高校時代に、少女漫画雑誌「りぼん」のコンテストで入賞。1970年に高校生ながらデビューします。「ママって不思議」という作品は、本人がのちのち隠したほどの幼稚な内容。当時の少女漫画の中ではごくごく平凡な作品でした。しかし、作者がまだ高校生だったことを考えれば、十分立派な作品です。

「ハウスキーパー募集中」は小さな少女を主人公にした恋愛もの。作画のかわいらしさは、手塚治虫の「不思議なメルモ」をほうふつとさせますが、普通の少女漫画です。その後も、「10年目の夏」「イブの窓辺に」と徐々に絵に繊細さが現れ、ストーリーも大人らしい恋愛ものに変化します。

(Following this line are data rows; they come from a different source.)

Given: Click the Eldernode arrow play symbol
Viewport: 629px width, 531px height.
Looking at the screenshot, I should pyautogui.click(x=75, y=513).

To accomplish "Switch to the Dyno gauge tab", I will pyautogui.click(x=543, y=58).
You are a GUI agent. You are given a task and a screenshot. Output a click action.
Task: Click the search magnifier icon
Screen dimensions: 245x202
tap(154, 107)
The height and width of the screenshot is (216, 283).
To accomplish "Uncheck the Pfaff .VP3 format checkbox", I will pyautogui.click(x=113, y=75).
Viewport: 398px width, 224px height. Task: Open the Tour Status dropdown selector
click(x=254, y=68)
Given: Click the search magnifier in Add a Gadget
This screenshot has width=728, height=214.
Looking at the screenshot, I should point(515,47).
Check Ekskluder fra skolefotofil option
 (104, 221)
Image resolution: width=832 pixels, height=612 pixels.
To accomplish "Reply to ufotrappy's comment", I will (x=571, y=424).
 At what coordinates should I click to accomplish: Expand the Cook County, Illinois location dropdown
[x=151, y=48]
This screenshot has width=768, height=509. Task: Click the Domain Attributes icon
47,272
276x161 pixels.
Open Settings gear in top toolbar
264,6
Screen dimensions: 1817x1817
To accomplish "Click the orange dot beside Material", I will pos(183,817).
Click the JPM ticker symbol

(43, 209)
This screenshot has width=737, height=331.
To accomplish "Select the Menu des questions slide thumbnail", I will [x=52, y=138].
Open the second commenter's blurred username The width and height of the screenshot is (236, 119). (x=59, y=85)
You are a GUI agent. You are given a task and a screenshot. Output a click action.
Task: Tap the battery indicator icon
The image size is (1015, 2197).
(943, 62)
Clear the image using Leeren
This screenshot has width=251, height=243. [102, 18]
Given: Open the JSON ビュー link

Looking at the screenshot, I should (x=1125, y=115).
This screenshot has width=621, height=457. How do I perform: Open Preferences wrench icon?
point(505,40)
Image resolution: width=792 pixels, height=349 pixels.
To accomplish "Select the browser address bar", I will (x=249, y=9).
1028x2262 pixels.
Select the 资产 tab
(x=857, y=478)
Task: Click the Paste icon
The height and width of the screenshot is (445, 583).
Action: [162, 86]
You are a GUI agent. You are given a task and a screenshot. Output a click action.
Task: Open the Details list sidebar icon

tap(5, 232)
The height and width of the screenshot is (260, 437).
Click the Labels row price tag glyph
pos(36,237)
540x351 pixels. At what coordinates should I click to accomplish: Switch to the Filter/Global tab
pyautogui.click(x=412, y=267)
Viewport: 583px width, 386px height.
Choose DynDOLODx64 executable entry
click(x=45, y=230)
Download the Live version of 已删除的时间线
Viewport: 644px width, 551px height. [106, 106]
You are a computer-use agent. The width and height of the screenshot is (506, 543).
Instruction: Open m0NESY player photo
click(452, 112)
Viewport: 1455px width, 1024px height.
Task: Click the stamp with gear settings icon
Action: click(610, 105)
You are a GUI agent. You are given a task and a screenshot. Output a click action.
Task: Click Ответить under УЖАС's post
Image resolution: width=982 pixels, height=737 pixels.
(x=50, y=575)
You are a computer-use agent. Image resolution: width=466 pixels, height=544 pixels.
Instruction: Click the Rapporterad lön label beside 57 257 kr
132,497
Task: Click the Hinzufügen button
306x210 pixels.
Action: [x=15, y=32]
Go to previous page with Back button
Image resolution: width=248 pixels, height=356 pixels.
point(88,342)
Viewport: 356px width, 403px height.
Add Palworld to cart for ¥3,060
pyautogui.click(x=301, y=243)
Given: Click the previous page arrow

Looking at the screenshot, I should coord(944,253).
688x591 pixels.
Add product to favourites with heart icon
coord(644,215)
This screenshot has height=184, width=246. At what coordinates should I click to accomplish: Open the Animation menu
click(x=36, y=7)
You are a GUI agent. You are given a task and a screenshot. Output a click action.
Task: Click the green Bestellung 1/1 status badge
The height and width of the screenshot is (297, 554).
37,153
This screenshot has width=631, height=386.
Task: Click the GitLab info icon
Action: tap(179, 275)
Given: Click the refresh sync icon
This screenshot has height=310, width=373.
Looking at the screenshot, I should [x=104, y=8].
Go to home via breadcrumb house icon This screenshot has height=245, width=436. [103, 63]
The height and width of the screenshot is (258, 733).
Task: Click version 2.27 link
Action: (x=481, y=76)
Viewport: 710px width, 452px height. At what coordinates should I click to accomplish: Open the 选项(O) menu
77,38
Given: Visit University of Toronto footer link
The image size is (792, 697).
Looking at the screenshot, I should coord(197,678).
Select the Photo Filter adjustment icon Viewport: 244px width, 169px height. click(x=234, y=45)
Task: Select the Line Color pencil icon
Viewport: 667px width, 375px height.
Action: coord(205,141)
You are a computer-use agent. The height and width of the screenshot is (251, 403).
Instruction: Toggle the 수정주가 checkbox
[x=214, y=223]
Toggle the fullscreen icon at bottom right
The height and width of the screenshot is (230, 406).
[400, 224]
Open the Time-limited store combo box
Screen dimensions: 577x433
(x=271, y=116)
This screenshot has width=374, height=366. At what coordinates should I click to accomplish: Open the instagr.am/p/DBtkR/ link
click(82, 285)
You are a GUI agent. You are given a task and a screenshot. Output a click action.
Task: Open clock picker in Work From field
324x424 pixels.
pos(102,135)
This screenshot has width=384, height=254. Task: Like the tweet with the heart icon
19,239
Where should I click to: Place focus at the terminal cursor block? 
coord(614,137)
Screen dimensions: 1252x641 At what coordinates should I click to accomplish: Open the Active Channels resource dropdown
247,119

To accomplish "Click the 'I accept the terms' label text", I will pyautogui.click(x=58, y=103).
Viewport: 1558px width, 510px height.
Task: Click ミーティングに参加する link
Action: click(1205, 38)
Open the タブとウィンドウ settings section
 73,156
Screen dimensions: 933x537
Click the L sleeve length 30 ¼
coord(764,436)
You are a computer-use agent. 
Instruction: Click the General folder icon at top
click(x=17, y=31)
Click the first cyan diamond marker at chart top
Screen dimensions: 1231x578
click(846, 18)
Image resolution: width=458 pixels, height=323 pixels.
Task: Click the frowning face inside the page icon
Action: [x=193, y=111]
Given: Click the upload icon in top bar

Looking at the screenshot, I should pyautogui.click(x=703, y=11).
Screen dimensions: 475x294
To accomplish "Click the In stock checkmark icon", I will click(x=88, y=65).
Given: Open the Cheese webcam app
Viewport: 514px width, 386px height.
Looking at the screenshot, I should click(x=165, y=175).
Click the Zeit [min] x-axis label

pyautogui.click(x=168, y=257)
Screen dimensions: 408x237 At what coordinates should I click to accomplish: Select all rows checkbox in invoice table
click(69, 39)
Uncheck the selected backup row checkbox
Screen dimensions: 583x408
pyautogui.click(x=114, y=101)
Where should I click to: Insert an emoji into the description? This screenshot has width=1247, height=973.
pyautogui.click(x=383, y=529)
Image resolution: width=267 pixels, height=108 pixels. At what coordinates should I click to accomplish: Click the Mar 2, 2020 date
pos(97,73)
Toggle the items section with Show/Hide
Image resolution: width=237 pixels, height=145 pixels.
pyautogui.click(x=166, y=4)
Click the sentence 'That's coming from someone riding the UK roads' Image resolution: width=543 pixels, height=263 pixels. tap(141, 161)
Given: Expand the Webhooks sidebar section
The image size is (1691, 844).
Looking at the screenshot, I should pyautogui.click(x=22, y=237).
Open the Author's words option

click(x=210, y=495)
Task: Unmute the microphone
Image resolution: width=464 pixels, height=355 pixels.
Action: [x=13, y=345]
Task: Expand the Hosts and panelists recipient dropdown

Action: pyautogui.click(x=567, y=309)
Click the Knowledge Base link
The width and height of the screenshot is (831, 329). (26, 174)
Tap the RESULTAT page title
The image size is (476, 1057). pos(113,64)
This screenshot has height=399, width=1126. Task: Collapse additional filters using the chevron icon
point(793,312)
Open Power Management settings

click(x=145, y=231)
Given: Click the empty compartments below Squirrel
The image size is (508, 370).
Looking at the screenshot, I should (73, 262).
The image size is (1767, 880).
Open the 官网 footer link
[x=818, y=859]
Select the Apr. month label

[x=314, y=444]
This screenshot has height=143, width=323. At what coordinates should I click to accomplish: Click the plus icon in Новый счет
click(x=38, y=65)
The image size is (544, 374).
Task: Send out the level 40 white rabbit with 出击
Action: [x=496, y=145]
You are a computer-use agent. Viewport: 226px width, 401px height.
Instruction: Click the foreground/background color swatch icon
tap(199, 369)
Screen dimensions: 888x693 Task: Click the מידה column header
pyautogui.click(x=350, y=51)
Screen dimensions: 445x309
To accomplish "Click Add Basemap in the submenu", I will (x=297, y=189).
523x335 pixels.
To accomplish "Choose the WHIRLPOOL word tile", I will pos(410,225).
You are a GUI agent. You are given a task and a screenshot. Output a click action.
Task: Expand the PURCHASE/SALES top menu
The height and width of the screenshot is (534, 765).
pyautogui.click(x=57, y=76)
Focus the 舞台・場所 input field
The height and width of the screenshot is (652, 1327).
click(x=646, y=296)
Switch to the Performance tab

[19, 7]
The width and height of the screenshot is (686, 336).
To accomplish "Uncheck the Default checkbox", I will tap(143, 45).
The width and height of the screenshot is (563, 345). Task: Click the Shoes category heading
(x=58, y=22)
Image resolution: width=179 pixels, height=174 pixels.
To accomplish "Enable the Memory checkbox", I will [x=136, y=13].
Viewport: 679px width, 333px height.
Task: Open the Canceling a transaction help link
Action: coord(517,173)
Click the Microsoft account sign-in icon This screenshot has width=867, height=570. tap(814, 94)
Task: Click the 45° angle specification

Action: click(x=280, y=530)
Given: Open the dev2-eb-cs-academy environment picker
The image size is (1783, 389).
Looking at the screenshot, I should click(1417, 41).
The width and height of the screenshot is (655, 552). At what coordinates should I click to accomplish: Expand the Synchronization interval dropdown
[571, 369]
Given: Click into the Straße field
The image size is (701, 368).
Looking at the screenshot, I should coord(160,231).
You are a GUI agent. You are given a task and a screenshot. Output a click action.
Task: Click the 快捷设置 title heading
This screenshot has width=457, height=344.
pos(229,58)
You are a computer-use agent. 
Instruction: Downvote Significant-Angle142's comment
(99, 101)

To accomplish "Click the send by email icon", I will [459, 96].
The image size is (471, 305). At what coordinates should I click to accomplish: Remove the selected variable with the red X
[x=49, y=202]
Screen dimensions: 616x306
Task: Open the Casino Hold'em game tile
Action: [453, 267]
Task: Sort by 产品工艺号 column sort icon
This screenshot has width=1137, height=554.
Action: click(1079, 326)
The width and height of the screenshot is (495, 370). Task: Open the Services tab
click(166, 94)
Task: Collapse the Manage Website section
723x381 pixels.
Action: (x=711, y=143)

田淵由美子自身が大学生になったころから、作風も変化します。「ただいま契約期間中」「HAPPY BOXをあけたのは?」などで次第に「おとめちっく」的な魅力を発揮し始め、「夏色の花」(夏の花)で、「おとめちっく」を開花させます。

その後は、「雪やこんこん」「マルメロ・ジャムをひとすくい」「ライム・ラブ・ストーリー」「風色通りのまがりかど」「聖グリーン・サラダ」「クロッカス咲いたら」と作品ごとに進化。

次第にタイトルにもそれらしさを発揮し始め、「フランス窓便り」「やさしいかおりのする秋に」「白いカップにお茶の色」「林檎ものがたり」「あなたに」で「おとめちっく」は完成します。

田淵由美子の特徴

一つ一つのラインが細く繊細で、主人公の手足の細さをより強調しています。しっかりと描き切るというよりも、ラインを流しっぱなしにすることで、ラフさではなく繊細さを強調するという画期的な画風。

少女漫画の読者は中学高校生が中心のため、場面設定も高校がメインの時代に、大学学園ものを描いた点も独自性がありました。おとなのラブロマンスにあこがれる女子高生の人気をぐっと引き寄せると同時に、大学生や社会人にまで読者賞を広げました。

同じ「おとめちっく」でくくられる陸奥A子を始めとする他の作家とは全く作風が異なり、「由美子ワールド」ともいえる独自の世界をつくりあげていました。

一つの時代をつくった稀有なマンガ家です。いま読み返しても心が震えるはずです。ぜひ読み返してみましょう。